• _WORK TO COMPLETE_: Transcribe exactly the lines that fall between the one holding "Task: Click the rear fingerprint sensor" and the one holding "The height and", inclusive, from the entries below.

• _RECORDS TO PROCESS_:
=-=-=

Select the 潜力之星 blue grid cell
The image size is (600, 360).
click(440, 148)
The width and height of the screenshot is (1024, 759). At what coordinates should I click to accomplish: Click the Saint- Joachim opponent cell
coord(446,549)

=-=-=

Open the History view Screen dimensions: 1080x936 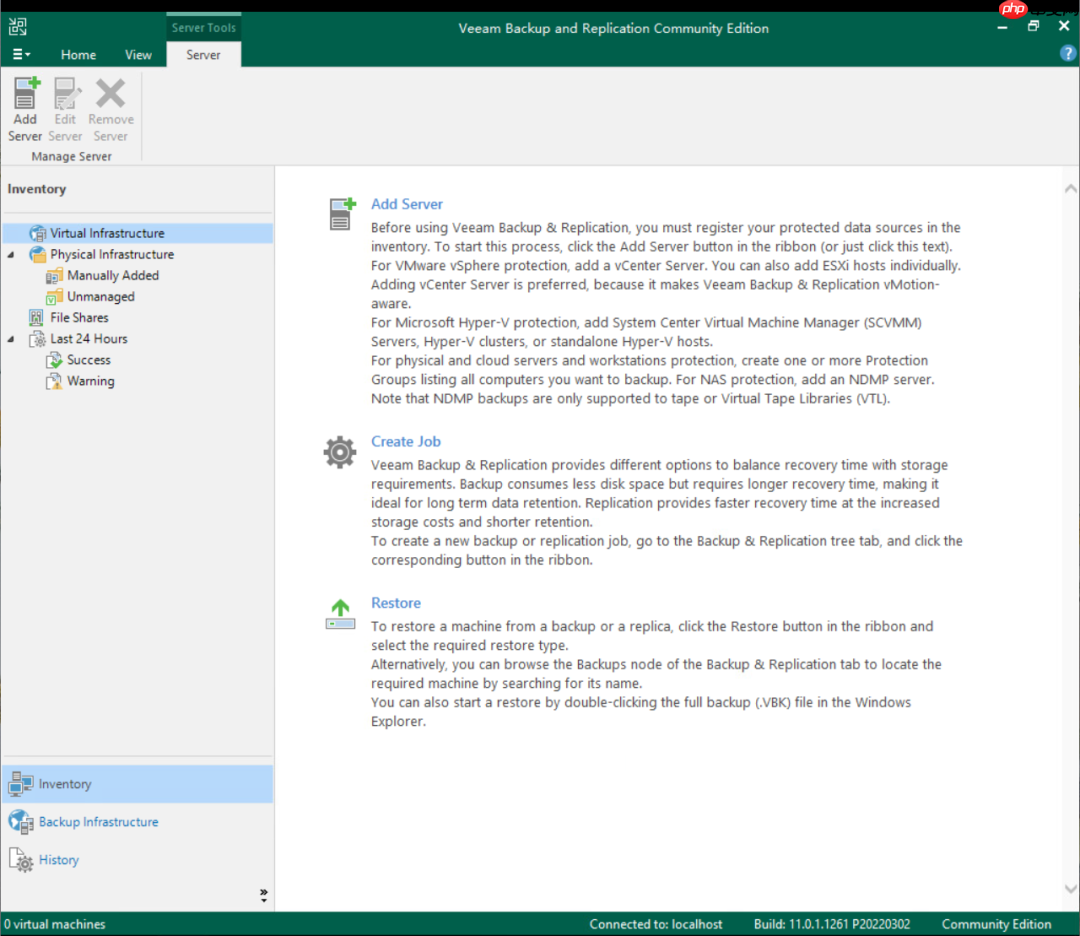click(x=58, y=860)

=-=-=

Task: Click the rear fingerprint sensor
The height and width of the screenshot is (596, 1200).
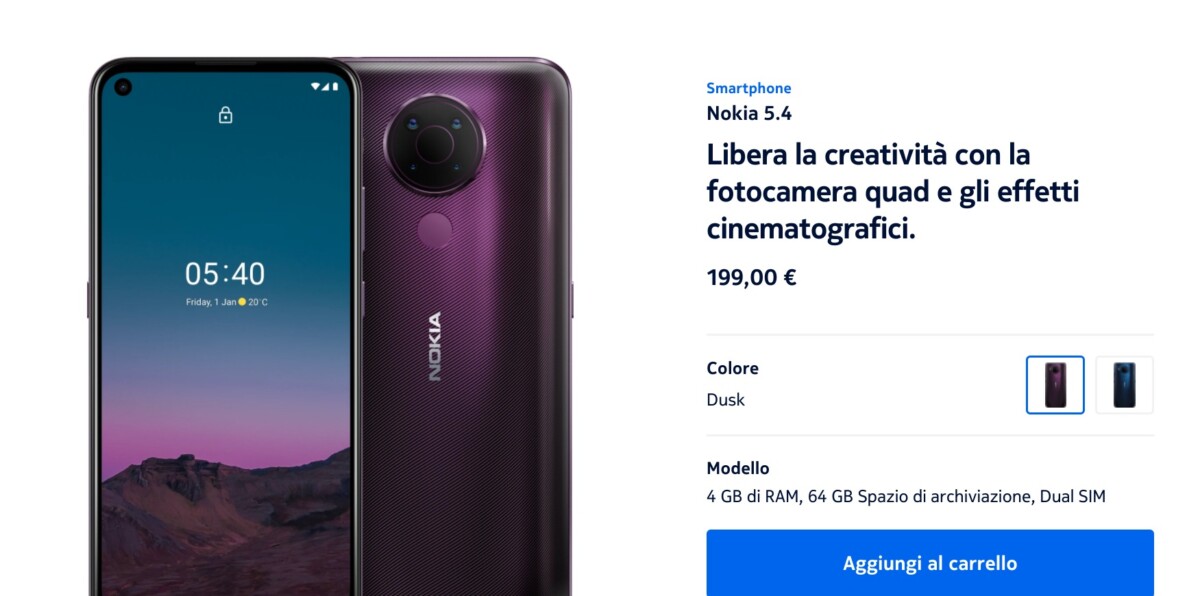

=-=-=

• _RESULT_:
Task: Click the rear fingerprint sensor
The height and width of the screenshot is (596, 1200).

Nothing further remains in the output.